• **Problem details**:
In the material below, copy the stretch from the line containing "Given: Select WIN" through the line containing "[x=874, y=21]", swapping "Early Bird" for "Early Registration" and leaving everything else as it is.

----- Given data -----

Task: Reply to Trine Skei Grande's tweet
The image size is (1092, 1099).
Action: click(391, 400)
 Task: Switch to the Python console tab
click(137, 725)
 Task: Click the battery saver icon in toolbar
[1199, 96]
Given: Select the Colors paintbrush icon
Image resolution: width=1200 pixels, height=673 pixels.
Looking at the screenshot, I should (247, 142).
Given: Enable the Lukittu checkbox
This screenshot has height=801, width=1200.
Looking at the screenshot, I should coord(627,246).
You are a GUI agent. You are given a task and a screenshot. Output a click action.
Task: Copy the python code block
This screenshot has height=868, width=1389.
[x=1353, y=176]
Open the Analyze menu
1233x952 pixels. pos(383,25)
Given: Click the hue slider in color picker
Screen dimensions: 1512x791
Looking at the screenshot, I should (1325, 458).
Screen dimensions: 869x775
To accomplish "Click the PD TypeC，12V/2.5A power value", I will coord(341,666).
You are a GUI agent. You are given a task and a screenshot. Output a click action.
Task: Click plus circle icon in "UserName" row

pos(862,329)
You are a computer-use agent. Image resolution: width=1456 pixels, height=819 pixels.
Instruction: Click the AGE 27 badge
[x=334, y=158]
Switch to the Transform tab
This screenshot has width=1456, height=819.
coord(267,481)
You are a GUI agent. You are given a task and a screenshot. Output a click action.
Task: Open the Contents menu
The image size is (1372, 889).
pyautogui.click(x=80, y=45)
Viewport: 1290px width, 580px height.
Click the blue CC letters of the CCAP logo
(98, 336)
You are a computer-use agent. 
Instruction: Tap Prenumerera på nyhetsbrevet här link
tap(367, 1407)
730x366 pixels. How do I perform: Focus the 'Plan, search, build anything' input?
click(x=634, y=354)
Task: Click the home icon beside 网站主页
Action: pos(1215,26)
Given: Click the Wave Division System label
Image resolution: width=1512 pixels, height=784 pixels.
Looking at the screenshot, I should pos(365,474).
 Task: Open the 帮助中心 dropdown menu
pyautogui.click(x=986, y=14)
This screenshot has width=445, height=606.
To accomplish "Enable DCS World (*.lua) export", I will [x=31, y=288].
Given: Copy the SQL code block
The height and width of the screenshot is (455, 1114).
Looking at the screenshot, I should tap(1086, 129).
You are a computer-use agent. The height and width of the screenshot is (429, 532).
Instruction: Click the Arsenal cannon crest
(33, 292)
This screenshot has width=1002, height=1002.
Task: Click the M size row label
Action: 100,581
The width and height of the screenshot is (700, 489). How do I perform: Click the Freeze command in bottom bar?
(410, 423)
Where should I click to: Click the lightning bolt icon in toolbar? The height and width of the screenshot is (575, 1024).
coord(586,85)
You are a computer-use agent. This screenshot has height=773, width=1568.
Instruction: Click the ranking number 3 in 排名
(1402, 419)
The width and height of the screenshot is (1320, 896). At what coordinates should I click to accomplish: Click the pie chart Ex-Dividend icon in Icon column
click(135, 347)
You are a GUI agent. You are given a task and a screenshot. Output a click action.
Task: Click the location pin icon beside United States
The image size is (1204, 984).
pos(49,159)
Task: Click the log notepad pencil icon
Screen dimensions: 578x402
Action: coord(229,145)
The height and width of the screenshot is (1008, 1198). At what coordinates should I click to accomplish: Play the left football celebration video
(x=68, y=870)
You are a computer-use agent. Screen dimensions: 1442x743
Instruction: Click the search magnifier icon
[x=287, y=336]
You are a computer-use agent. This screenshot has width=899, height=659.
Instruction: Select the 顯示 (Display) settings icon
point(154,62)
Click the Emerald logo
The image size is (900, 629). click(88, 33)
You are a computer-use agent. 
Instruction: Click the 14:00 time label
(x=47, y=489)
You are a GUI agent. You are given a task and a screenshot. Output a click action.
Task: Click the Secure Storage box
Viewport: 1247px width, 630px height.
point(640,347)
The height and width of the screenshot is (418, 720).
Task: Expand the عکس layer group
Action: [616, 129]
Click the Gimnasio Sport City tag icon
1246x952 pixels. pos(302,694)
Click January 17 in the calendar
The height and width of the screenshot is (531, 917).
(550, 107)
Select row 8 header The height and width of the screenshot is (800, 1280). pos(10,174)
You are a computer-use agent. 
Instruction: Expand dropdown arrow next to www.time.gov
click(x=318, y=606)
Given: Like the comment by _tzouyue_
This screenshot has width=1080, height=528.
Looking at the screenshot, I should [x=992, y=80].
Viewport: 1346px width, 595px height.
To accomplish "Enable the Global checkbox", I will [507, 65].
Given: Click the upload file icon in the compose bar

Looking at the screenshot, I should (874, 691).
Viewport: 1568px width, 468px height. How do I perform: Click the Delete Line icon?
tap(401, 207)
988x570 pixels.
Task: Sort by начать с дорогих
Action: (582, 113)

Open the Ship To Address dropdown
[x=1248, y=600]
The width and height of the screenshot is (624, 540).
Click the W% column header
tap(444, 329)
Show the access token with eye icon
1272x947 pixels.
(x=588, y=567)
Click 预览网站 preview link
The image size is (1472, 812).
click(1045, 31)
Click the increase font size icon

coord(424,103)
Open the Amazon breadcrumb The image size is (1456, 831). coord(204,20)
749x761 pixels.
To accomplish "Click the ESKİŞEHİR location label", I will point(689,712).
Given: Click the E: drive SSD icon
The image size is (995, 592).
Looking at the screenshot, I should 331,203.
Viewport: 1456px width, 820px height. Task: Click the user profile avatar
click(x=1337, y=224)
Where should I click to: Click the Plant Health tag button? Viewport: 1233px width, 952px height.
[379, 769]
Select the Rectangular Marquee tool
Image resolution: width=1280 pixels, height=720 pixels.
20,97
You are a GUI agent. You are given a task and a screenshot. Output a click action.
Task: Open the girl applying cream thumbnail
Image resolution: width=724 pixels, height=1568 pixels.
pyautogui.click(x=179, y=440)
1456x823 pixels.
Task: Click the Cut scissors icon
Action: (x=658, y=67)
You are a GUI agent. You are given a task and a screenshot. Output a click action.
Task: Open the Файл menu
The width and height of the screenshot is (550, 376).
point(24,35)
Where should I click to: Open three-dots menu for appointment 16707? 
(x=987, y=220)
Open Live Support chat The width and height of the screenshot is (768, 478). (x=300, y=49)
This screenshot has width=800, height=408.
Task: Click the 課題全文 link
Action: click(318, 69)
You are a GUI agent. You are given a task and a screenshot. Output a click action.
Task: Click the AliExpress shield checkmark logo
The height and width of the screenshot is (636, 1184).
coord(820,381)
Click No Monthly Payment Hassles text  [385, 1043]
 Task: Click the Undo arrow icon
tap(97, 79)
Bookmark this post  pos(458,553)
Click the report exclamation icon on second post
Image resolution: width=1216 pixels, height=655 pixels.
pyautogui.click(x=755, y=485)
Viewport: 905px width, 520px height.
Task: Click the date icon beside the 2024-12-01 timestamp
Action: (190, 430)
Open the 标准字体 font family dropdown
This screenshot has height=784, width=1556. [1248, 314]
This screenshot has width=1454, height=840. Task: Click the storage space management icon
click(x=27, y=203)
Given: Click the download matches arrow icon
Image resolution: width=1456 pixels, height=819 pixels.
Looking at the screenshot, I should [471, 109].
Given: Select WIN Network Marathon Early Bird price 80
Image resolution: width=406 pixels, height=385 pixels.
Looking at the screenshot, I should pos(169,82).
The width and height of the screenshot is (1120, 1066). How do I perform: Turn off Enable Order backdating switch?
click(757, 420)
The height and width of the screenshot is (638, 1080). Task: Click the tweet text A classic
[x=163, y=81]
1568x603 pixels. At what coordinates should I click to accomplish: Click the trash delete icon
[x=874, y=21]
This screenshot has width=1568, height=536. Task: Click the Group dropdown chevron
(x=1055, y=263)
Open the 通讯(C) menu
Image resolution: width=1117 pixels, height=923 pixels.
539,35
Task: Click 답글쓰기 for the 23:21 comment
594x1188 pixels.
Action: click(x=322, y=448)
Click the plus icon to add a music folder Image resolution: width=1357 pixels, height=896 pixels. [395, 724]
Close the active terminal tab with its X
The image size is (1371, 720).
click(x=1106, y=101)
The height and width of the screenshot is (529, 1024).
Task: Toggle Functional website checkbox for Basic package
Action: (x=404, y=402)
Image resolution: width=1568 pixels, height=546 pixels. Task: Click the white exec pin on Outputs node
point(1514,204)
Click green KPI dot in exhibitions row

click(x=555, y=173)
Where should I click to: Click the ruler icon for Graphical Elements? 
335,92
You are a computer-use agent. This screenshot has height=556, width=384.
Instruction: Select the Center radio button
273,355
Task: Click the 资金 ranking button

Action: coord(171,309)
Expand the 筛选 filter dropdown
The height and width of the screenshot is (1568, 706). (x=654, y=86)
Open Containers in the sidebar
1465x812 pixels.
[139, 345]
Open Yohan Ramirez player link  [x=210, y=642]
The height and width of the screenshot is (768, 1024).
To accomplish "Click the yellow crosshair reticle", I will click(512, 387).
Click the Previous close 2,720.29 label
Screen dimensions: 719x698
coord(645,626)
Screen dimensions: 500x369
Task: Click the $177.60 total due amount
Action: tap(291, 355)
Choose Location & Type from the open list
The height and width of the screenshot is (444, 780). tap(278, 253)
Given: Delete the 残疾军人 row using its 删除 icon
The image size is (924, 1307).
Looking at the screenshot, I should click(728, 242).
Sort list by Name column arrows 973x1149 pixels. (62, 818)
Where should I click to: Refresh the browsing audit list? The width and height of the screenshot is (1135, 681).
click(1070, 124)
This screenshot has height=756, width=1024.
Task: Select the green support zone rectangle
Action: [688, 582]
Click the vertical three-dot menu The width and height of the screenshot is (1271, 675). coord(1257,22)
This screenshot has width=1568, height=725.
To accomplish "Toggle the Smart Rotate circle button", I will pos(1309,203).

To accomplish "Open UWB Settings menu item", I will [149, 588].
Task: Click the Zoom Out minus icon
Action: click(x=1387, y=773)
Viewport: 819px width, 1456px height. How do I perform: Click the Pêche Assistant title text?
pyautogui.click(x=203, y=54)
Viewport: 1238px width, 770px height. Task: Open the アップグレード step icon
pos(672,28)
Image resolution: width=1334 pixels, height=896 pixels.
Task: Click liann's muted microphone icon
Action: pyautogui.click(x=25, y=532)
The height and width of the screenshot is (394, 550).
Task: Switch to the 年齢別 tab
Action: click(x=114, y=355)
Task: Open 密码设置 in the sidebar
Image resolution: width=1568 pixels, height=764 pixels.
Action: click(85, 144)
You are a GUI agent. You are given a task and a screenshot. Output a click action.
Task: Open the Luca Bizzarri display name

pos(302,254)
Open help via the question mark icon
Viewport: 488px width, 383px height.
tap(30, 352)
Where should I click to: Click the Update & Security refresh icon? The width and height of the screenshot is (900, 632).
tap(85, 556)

-----

• **Written reply**:
Given: Select WIN Network Marathon Early Registration price 80
Image resolution: width=406 pixels, height=385 pixels.
Looking at the screenshot, I should pos(169,82).
The width and height of the screenshot is (1120, 1066). How do I perform: Turn off Enable Order backdating switch?
click(757, 420)
The height and width of the screenshot is (638, 1080). Task: Click the tweet text A classic
[x=163, y=81]
1568x603 pixels. At what coordinates should I click to accomplish: Click the trash delete icon
[x=874, y=21]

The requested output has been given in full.